Wanna give it a try spelling out the actual definition, in math-style?
“A symmetric monoidal $(\infty,n)$-category is …”
And then:
“By the general discussion at k-tuply monoidal (n,r)-category, one expects this definition to be equivalent to …”
Let me know if you feel like giving it a try. The idea is to get a feeling for writing actual precise definitions in $\infty$-category theory. If you feel unsure, let me know and I’ll give some more hints.
I will try to do so this weekend. Is it OK if I first post it here, for review, and then edit the entry?
Here’s my attempt:
Definition: A symmetric monoidal $(\infty,n)$-category is an $(\infty,n)$-category with an $\mathbb{E}_\infty$-action. Thus a symmetric monoidal $(\infty,n)$-category is an $(\infty,n)$-category that is a $k$-tuply monoidal $(\infty,n)$-category for any $k$.
Sorry, I had been out of action for a while.
You might want to think about the following, generally:
What precisely does it mean for anything to be equipped with an $E_\infty$-action?
What do you need to prescribe for that to be well-defined? Do you need the $(\infty,n+1)$-category of all $(\infty,n)$-categories? Do you need to specify any monoidal structure?
I apologize for the late response. If anything is equipped with an $E_\infty$-action, then we can assume that it has a commutative algebra structure. We need a bi-$(\infty,n)$-functor $\otimes:\calC\times\calC\to\calC$, that satisfies the axioms for monoidal categories, that is commutative. I do not think that we need the $(\infty,n+1)$-category of $(\infty,n)$-categories, but I think I might be wrong.
All right, so first, as you suggest, we just need the $(\infty,1)$-category of $(\infty,n)$-categories. This is because all the higher homotopies involved in passing from the concept of a commutative monoid to that of a $E_\infty$-object are all invertible higher maps and this translates into only needing invertible higher “transfors” between $(\infty,n)$-categories for describing an $E_\infty$-structure.
Second, as you implicitly indicate in your formula, we need the cartesian monoidal structure on the category of $(\infty,n)$-categories.

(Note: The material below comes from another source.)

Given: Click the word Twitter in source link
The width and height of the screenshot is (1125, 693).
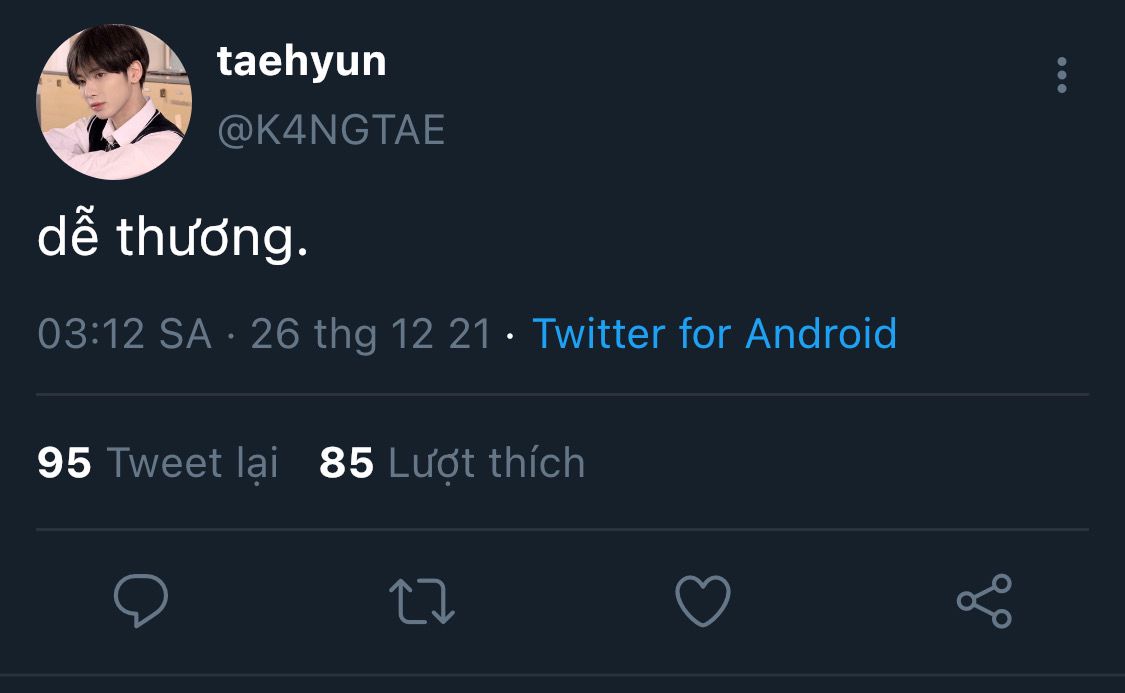Looking at the screenshot, I should pyautogui.click(x=599, y=334).
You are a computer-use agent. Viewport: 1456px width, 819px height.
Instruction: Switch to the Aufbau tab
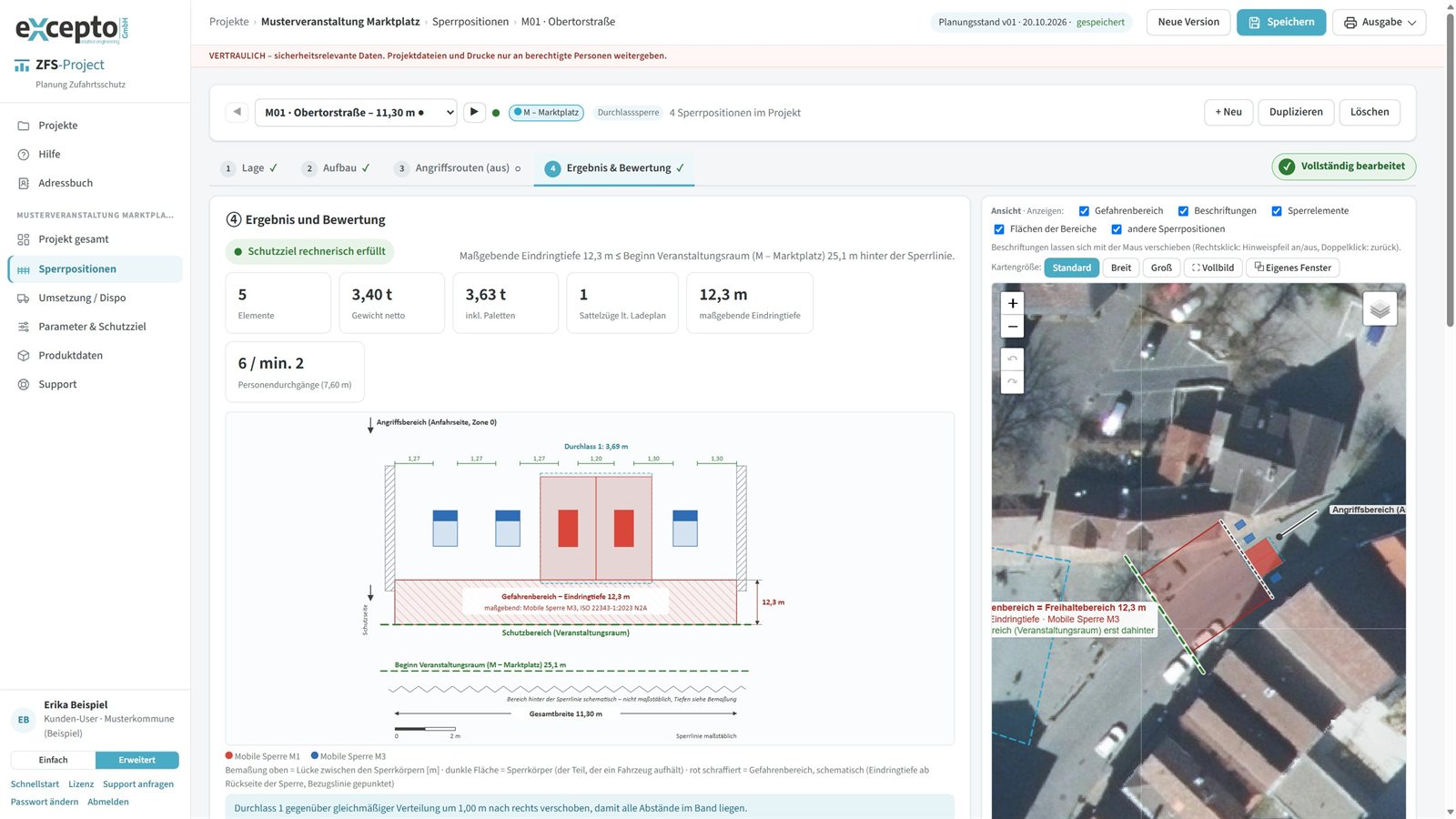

So to start stating the precise definition of symmetric monoidal $(\infty,n)$-categories as $E_\infty$-objects, we first of all need the concept of symmetric monoidal $(\infty,1)$-category. Then we need to specify the specific case
$(Cat_{(\infty,n)}, \times) \in SymmMon(\infty,1)CAT$given by the $(\infty,1)$-category of $(\infty,n)$-categories equipped with its cartesian monoidal structure.
The theory of symmetric monoidal (infinity,1)-categories is developed “from scratch” for instance in Higher Algebra. The example of $(Cat_{(\infty,n)}, \times)$ may be obtained for instance via the cartesian monoidal model category presentation of Theta n-spaces.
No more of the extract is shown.